AIM: Rewrite the lines of data below with "column header" switched to "row label" and nothing else changed. Leave the pictures out.

INPUT ROWS:
+ + + + + + +

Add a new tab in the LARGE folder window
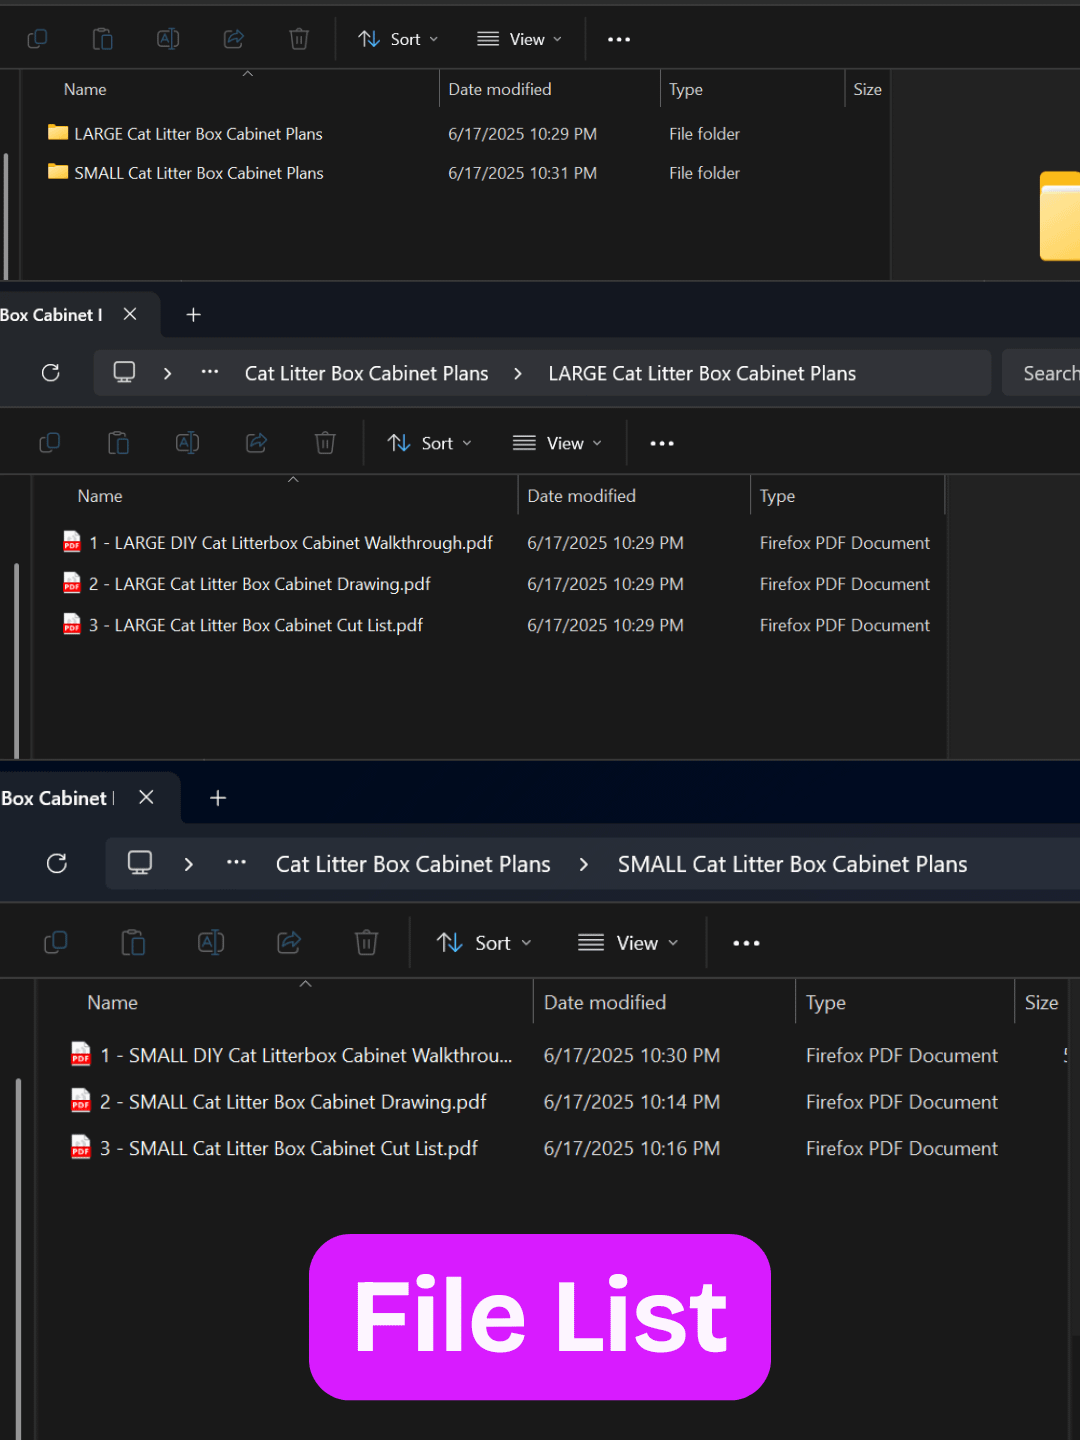[x=194, y=315]
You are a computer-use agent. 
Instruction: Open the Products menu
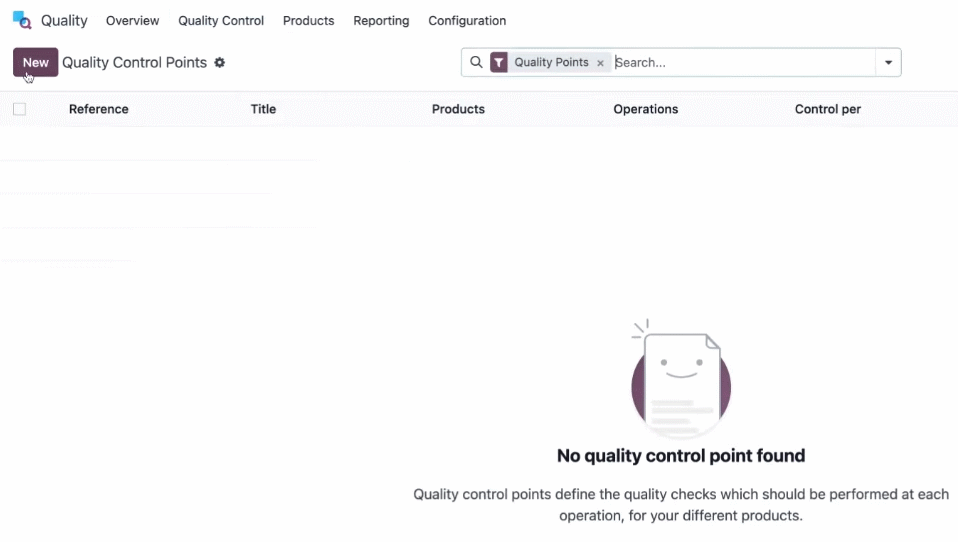coord(309,21)
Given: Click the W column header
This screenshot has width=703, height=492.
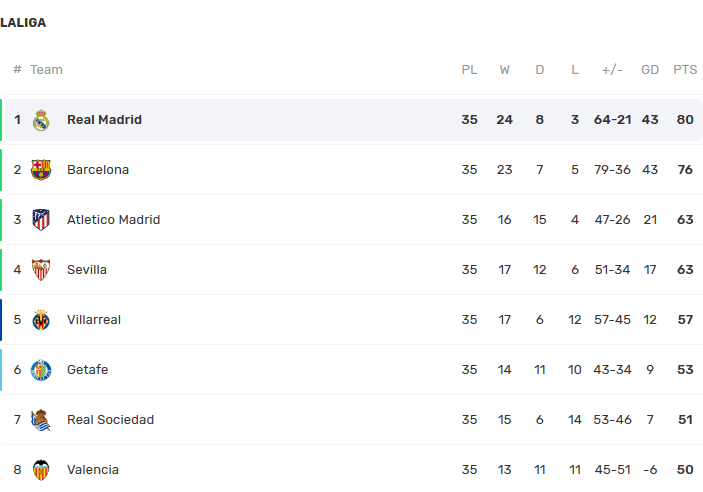Looking at the screenshot, I should click(x=504, y=70).
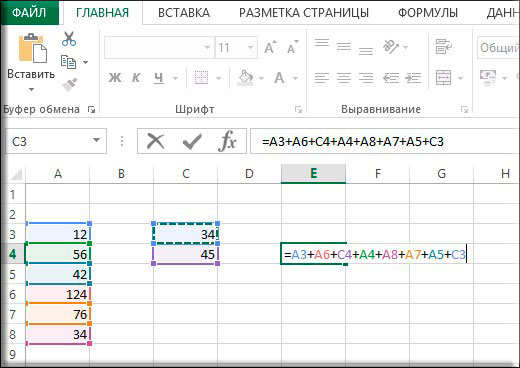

+ + + + + + +

REPLY:
Add a new tab in the LARGE folder window
[x=194, y=315]
You are a computer-use agent. 
Instruction: Open the Products menu
coord(309,21)
Given: Click the W row label
This screenshot has width=703, height=492.
Looking at the screenshot, I should click(x=504, y=70).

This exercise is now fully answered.